I found that very interesting article about the Tourist Arrival Fee I want to share with you:
The minister of Finance in his budget speech for 2004-2005 announced a "Tourist Arrival Fee" of 20 euros for every adult tourist and 10 euros for every junior tourist flying to Mauritius. This measure will bring Rs 300 million to Government! Is this new levy right or wrong?
The private sector and the Chairman of "l'Association des hôteliers et restaurateurs de l'île Mauice" (AHRIM) took position against this measure whilst emphasizing on the slow growth of the tourism industry for the last three years. Are they right or wrong?
This new levy should be put in the right context to analyse its perception and implications. It is true that the downturn of the tourism industry is alarming in a situation of fierce competition with other tourist destinations, but hoteliers should not shoot at arguments about a reduction in tourist arrivals due to this new levy. Hoteliers should not, after all, discard factors such as the F & B prices charged in their restaurants and bars. The new levy is to some extent justified; unfortunately, the way it has been presented is totally wrong. I am sure that shortly after the budget speech last Friday, tour operators worldwide selling our destination shouted out loud against this tourist arrival fee. Is the approach to impose this levy right? Has a spokesperson been designated to communicate the imposition of this new levy to the players of the tourism industry? The answers to these questions will unfortunately remain blurred.
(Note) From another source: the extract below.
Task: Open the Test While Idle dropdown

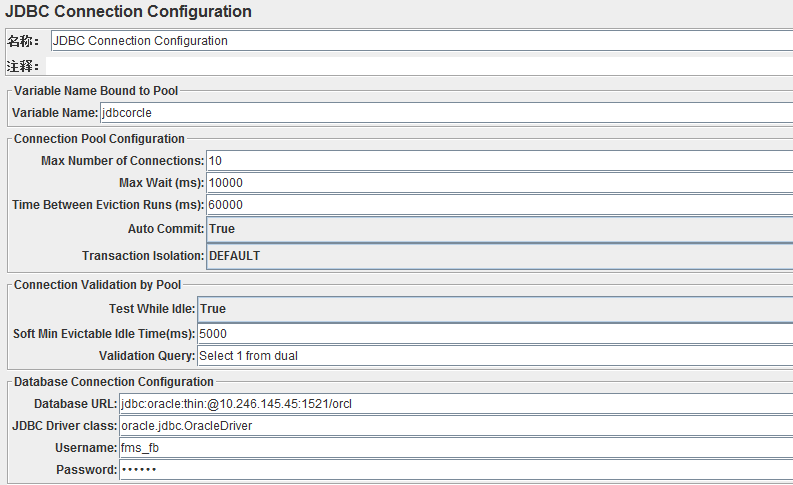Action: click(x=495, y=309)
Let us be realistic: the tourism industry is a profitable business but this does not mean that our policy makers should make decisions without consulting the stakeholders of the industry. In my opinion, the timing of the tourist arrival fee is somewhat wrong and our destination is not mature enough to absorb it. The tourist arrival fee will make our destination even more fragile on the worldwide market. At the time of the September 11 attack, the tourist arrival fee would have been more easily accepted. Tourists would have understood the imposition of such a levy to ensure security, increase environment protection, improve infrastructure and of course maintain the sustainability of the tourism sector. At that time, it would have been totally justified and would have surely been welcomed more positively by stakeholders. Today, how will hoteliers justify this new levy to their tour operators? How will hoteliers support their arguments? We should get things right and understand once for all that tour operators have hundreds of destinations to promote and sell - so why should they bother convincing tourists to come to Mauritius when alternative destinations are more price-attractive and friendly? We are currently highly dependent on tour operators - in the absence of a parallel distribution channel - and we have no choice than to collaborate with them.
Will hoteliers absorb the additional euro in their pricing strategy or will tour operators accept to increase their packages?
What about tourists coming to Mauritius by cruise ships? Will the tourist arrival fee be applicable? How will the fee-collection be carried out in these cases?
The tourist arrival fee will be charged on the ticket bought by tourists, will this new levy be perceived as an increase in air fare? Are airline companies ready for this new fee-collection system and transfer to Government? Do airline companies have the resources to handle the collection of this fee? Has a collection mechanism been worked out? The constant increase in fuel price on the world market will definitely result in an additional increase in the air fare, thus causing an increase in the budget for tourists coming to Mauritius. Is the tourism industry prepared to take risks involved on the introduction of such a tourist arrival fee? I recently heard that the receipts from the tourist arrival fee will be used to promote the destination and carry out aggressive marketing; will this be a reality?
I sincerely wish so, but am very doubtful when an increase of only Rs 20 million has been allocated to the MTPA for promotion and marketing! The tourist arrival fee is imposed at a very wrong moment, when the industry is facing new challenges. The additional 2,000 rooms by end of this year will no doubt further drop our overall room occupancy rates and with the limited promotion budget, the destination will become less visible. Is this risk manageable? There are not hundreds of solutions to the challenges of our tourism industry. A more important promotion budget, identifying new tourism products through research and a focussed marketing will allow us to picture our tourism industry with less concern.